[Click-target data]
•••••
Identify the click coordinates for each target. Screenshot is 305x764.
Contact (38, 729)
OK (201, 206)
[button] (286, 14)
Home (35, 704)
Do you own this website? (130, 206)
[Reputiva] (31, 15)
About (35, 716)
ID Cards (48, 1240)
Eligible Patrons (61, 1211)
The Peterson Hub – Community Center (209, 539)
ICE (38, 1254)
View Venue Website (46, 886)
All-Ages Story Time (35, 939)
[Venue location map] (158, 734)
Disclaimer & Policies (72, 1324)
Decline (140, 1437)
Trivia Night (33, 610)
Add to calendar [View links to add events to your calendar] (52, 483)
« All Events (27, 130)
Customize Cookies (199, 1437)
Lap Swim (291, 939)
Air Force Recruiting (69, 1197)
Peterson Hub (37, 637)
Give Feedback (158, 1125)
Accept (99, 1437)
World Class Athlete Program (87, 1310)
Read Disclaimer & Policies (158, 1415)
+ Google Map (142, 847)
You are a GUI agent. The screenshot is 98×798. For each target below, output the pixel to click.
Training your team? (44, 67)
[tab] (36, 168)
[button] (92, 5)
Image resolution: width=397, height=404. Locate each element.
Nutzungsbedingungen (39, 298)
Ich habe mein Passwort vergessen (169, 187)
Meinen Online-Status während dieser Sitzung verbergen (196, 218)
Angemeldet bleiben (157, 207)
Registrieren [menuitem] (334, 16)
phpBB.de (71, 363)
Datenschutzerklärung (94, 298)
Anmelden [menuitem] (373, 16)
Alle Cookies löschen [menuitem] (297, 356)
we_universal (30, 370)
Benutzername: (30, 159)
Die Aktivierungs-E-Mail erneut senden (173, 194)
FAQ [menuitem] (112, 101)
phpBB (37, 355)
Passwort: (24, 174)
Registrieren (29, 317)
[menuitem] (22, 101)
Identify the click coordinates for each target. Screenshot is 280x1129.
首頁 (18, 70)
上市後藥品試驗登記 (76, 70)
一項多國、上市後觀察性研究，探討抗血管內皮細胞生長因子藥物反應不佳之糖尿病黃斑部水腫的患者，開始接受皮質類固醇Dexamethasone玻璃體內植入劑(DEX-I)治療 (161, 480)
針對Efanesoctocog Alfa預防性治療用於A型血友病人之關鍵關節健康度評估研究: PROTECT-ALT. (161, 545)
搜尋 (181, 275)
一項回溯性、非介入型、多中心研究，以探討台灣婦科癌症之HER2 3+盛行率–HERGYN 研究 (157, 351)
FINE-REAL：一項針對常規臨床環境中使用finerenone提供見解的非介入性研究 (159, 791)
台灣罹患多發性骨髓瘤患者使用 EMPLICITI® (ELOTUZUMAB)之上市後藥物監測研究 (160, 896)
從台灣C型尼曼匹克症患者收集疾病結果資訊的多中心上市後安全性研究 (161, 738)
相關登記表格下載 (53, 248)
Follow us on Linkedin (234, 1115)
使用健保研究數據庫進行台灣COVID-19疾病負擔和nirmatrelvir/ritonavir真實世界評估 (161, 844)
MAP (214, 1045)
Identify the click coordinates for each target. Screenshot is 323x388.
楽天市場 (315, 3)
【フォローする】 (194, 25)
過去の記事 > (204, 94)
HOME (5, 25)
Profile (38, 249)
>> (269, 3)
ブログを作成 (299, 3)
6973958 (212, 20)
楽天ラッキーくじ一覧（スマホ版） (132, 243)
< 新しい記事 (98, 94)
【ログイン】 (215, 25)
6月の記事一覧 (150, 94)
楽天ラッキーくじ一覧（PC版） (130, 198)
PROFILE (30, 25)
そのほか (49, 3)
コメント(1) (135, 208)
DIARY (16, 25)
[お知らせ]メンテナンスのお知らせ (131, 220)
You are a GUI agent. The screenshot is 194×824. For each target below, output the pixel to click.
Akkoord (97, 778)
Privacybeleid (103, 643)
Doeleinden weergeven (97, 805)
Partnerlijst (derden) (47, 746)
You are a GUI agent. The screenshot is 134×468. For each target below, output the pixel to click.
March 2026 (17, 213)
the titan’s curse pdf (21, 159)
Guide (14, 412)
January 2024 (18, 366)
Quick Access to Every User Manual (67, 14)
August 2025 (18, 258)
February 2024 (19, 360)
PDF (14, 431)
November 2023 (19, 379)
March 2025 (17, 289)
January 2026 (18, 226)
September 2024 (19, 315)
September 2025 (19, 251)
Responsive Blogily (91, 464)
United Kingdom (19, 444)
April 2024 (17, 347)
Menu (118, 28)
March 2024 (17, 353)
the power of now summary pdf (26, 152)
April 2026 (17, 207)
•••••
• Task prompt: Report each line of the records above that contains the word "Disclaimer".

• Answer for the task:
Disclaimer & Policies (72, 1324)
Read Disclaimer & Policies (158, 1415)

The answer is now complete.